**TASK ITEM**. Could you return only the lines that run from the line with "258x161 pixels." through the final line of the data, exactly as they stand?
▶
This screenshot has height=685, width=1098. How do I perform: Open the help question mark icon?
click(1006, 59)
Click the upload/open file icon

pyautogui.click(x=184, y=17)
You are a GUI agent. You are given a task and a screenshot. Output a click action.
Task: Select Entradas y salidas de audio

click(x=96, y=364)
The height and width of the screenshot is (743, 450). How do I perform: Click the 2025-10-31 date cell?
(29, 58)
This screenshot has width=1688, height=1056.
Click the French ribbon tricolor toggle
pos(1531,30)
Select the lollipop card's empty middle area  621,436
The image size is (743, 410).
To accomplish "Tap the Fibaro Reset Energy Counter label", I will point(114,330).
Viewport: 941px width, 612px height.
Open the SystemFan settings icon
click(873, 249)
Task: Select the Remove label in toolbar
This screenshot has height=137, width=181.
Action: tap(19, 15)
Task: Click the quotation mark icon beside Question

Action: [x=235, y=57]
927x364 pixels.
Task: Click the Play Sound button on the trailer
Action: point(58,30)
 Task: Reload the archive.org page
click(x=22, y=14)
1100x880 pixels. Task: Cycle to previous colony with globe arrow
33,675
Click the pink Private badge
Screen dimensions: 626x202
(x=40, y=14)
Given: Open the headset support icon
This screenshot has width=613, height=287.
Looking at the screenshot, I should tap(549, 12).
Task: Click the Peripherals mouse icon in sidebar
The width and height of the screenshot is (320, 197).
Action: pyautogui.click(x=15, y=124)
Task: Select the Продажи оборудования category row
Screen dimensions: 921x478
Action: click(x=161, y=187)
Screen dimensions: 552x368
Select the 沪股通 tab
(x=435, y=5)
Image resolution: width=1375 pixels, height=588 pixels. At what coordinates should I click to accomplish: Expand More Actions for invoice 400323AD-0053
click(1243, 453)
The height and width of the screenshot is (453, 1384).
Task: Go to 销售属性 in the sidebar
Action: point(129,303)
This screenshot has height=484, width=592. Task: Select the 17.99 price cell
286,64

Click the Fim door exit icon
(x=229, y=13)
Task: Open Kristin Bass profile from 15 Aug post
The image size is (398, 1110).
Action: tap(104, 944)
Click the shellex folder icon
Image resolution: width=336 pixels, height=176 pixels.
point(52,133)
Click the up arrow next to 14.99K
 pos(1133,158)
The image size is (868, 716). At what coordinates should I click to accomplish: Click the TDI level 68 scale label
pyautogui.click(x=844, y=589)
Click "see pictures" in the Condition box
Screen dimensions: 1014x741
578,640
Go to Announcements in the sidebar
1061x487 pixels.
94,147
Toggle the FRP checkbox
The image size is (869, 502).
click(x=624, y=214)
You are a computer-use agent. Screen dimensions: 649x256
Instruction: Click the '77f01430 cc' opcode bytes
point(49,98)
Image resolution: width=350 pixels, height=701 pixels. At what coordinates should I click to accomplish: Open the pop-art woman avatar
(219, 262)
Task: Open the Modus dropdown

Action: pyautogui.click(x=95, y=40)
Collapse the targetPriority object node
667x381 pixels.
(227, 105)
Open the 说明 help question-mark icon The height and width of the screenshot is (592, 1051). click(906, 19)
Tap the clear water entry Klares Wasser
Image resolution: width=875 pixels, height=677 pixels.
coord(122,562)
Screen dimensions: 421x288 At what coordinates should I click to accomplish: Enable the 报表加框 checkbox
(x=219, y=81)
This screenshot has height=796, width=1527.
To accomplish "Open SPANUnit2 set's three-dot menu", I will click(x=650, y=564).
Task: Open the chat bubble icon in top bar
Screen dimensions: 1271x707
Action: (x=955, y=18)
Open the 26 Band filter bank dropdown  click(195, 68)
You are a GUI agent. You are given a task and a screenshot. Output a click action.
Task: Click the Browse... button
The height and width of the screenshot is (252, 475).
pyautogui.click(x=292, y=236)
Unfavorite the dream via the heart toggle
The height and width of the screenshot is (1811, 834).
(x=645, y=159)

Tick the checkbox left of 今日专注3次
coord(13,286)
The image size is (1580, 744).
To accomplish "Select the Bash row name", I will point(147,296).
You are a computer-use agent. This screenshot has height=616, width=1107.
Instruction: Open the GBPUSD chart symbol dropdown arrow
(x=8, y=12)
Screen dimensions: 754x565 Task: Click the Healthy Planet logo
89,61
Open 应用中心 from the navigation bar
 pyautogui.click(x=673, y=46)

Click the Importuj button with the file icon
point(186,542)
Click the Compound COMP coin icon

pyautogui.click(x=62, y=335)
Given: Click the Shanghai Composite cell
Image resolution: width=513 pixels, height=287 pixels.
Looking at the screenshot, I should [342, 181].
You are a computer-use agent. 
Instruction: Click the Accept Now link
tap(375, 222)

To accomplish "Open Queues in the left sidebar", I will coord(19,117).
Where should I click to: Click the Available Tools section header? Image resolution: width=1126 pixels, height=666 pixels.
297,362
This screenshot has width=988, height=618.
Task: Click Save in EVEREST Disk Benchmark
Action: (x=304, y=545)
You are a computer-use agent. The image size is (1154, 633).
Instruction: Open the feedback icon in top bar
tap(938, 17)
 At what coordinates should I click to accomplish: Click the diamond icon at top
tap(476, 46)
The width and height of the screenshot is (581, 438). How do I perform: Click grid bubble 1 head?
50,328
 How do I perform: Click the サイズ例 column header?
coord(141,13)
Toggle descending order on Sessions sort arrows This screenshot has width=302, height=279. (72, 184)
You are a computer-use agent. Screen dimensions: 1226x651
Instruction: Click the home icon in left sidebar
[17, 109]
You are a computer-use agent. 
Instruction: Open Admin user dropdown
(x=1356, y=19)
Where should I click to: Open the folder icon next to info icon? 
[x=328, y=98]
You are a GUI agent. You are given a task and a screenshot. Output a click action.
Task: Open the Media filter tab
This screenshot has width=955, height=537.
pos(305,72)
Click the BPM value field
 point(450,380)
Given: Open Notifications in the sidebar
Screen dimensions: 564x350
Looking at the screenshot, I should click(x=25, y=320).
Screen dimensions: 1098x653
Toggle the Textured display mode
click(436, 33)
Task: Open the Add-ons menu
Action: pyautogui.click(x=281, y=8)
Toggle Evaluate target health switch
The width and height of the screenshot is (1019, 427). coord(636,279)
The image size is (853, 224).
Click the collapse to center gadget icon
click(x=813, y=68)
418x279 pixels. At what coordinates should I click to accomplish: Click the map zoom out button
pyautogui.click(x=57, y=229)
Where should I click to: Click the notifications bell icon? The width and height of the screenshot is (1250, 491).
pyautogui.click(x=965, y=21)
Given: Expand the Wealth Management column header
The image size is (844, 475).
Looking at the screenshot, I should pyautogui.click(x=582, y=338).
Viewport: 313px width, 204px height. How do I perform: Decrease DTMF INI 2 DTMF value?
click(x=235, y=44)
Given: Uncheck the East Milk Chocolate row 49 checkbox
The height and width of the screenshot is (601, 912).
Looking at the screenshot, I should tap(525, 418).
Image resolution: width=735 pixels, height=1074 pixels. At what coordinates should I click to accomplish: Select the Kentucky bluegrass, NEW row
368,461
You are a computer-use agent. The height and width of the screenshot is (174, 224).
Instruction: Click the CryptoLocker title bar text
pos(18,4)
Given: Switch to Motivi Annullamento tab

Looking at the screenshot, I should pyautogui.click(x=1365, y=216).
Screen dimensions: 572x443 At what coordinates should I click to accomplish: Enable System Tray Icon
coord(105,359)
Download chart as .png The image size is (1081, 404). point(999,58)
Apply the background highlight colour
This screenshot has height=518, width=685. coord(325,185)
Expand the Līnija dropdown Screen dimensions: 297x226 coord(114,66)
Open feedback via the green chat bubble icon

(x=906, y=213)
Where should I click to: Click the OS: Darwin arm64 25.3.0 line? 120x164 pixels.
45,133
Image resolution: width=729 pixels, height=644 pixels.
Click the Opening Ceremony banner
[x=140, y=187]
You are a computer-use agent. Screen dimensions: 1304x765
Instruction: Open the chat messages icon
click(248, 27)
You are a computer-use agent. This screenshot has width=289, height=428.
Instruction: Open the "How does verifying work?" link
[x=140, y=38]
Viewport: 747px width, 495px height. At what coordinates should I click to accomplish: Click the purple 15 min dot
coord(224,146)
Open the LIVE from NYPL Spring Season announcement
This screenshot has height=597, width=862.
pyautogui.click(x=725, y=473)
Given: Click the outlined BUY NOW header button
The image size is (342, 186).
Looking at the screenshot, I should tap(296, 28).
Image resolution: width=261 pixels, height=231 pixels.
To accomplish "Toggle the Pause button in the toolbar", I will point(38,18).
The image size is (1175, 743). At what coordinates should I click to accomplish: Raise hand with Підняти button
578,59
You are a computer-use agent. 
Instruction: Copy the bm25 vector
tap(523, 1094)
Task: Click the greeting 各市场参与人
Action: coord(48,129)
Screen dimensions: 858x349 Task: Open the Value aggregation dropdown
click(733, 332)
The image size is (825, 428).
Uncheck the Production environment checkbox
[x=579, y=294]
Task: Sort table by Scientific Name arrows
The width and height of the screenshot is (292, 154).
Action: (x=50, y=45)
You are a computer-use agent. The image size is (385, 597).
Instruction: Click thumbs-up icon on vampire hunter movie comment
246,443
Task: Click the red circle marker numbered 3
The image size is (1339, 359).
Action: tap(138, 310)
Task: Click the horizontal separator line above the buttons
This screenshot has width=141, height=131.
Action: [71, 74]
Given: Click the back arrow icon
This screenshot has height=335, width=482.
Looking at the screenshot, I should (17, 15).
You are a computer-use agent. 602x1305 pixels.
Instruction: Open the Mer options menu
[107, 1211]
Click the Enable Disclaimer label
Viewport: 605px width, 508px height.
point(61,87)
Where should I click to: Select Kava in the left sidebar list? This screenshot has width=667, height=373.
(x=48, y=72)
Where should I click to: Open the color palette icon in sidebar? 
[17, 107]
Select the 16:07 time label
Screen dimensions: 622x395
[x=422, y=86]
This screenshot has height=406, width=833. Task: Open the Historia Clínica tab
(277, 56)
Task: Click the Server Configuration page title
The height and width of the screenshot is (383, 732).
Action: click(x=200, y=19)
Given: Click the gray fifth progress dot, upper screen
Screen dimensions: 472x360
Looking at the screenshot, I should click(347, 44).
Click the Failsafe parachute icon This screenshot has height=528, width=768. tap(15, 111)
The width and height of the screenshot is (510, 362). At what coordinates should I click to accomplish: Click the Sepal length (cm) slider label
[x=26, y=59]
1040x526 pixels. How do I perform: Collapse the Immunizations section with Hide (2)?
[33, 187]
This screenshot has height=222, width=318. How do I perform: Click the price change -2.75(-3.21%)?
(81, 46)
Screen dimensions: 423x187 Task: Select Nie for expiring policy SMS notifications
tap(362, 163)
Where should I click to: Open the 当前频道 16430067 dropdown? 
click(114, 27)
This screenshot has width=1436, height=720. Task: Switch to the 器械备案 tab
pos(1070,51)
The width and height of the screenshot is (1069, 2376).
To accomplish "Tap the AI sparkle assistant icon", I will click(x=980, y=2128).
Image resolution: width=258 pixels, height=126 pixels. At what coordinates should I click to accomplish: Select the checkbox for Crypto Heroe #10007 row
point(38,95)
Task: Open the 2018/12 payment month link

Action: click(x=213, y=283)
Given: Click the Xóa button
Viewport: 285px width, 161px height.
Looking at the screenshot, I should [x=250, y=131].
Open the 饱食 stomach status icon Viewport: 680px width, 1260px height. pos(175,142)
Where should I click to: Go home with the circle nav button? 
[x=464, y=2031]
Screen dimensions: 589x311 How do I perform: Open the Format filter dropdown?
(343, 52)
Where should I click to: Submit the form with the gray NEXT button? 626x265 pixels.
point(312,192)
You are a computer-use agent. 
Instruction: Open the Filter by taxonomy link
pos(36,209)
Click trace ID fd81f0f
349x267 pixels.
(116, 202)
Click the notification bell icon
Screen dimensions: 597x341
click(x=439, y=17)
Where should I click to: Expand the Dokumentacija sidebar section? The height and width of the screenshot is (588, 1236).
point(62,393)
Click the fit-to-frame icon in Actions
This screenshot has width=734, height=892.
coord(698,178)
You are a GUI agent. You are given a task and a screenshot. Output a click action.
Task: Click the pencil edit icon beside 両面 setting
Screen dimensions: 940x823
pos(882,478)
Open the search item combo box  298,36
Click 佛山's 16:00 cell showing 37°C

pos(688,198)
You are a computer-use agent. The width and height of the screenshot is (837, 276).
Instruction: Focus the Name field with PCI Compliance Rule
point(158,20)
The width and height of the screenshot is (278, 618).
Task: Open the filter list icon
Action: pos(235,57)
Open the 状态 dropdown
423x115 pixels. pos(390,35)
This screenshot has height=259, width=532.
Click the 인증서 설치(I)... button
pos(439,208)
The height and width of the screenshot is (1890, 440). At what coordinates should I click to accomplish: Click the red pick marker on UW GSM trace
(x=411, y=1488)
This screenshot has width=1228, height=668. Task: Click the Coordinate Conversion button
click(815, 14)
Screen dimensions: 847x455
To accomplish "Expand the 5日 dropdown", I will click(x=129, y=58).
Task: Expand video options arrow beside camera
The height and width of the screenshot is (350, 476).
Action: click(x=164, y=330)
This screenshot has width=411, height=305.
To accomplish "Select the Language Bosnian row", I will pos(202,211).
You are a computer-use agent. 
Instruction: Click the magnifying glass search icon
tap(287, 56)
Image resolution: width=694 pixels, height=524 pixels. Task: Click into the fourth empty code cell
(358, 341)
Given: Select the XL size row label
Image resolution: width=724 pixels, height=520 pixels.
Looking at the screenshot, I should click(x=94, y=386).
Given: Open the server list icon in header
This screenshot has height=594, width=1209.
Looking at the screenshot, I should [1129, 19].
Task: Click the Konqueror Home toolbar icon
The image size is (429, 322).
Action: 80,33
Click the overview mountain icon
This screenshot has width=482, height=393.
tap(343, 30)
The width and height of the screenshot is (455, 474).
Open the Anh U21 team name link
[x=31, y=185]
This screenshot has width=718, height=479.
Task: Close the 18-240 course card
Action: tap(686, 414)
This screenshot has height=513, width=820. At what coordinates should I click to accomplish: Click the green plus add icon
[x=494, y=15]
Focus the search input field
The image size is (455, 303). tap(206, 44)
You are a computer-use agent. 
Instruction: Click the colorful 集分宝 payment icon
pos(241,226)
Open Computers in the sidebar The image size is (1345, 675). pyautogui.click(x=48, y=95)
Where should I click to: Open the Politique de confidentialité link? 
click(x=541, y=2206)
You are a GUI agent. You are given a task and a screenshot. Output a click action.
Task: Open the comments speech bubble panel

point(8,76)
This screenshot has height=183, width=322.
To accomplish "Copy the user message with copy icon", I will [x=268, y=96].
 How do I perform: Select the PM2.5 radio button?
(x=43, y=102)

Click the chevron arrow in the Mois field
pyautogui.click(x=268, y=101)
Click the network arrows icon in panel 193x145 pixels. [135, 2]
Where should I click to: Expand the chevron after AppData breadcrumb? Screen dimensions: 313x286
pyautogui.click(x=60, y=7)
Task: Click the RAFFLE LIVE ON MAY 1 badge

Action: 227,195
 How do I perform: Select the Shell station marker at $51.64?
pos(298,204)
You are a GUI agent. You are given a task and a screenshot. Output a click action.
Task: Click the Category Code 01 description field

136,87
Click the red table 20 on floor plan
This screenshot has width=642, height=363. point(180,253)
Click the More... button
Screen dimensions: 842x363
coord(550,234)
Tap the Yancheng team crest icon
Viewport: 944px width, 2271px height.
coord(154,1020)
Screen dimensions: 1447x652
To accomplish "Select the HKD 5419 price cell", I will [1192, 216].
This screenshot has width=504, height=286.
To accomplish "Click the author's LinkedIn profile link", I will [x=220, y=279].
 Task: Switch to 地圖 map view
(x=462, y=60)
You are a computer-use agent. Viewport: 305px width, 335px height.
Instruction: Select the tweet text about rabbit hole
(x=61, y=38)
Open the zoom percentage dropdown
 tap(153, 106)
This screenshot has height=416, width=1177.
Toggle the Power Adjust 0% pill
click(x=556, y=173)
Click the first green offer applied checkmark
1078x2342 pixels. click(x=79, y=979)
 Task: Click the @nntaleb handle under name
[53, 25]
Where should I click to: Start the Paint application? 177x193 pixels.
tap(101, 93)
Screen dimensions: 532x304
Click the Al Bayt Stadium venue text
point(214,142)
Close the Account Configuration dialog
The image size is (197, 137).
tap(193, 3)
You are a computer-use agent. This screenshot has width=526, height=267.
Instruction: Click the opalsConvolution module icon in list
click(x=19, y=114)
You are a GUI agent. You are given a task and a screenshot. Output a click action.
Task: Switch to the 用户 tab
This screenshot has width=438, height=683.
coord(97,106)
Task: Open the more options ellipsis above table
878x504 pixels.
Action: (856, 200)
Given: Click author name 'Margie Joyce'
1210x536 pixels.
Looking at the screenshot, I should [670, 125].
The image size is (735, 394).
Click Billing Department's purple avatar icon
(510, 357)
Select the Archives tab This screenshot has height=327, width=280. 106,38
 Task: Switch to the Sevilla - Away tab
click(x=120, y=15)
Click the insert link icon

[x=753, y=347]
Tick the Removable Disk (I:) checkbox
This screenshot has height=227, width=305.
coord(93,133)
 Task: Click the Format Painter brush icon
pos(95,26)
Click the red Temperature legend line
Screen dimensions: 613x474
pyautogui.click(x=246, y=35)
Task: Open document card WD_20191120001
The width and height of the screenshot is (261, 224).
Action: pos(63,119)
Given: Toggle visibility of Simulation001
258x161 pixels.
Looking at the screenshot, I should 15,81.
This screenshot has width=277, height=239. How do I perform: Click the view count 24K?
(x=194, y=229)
◀
**WRITTEN SOLUTION**.
258x161 pixels.
Looking at the screenshot, I should 15,81.
This screenshot has width=277, height=239. How do I perform: Click the view count 24K?
(x=194, y=229)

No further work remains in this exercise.